Ce soir, c'est cabaret au "Renard"

Entrer au Renard , c’est un peu comme ouvrir une parenthèse dans le temps… Autrefois théâtre et cabaret, plus récemment lieu musical et branché qui "chic-isait" le traditionnel karaoké, le Renard fait aujourd’hui un retour remarqué dans les années folles.
Ambiance mystérieuse et cosy, prédominance du noir réhaussé d’imposantes suspensions de cuivre, scène en mosaïque doré : le ton music-hall est donné. D’imposantes balustrades en fer forgé noir encadre la salle, d’où l’on s’attend à tout moment à apercevoir une danseuse court vêtue de plumes et lascive…
Une cuisine qui laisse un peu sur sa faim...

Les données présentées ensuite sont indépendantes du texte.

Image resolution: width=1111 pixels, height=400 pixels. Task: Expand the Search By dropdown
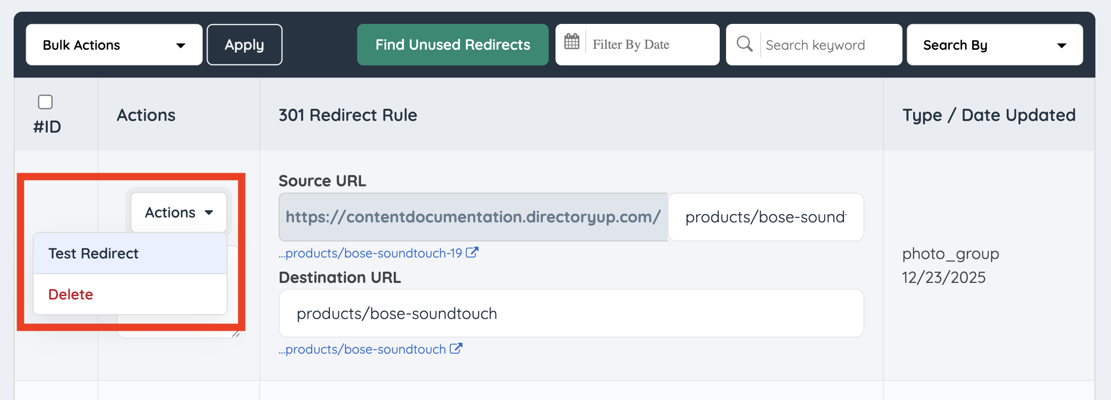pyautogui.click(x=994, y=45)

Dans l’assiette, le chef Yannick Jandaud nous propose une carte des plus alléchantes, et semble privilégier mets fins et bons produits : le tartare de saumon au gingembre y côtoie le mille feuilles de figue, et le parmentier de canard, le cabillaud contisé de chorizo.
De belles promesses, pour au final une légère déception. Et c’est le bémol du lieu : si l’ensemble est satisfaisant, on peut toutefois regretter le manque de finesse dans la réalisation culinaire. On s’attend à de belles saveurs, de l’onctuosité sur le bout de la fourchette, mais les plats se révèlent corrects. Sans plus.
... Mais une ambiance unique
Mais le Renard a heureusement d’autres belles cordes à son arc. Côté bar, les mojitos sont irrésistibles, donc difficile à consommer avec modération… Et sur scène, le feu d‘artifice a bien lieu. Brian Scott Bagley est le nouveau maître artistique des opérations. Fils naturel de Joséphine Baker et de Fred Astaire, il chante, danse et joue les Victor-Victoria dans une frénésie endiablée. Quand il n’officie pas en personne, il invite à le remplacer par un panel d’artistes et de dj tous plus éclectiques les uns que les autres.
A l’arrivée, on ressort du Renard à une heure tardive, la nuit cosmopolite de la capitale offrant une douce transition entre ce voyage dans le temps et la réalité. Et on pense y revenir bientôt, mais peut-être juste pour boire un délicieux cocktail…
Le plus :
Une ambiance unique à Paris, un retour enivrant aux belles heures du Charleston et des cabarets de la nouvelle-Orléans.
Le moins :
Une carte très prometteuse, mais un résultat gustatif pas abouti, et un peu décevant au final.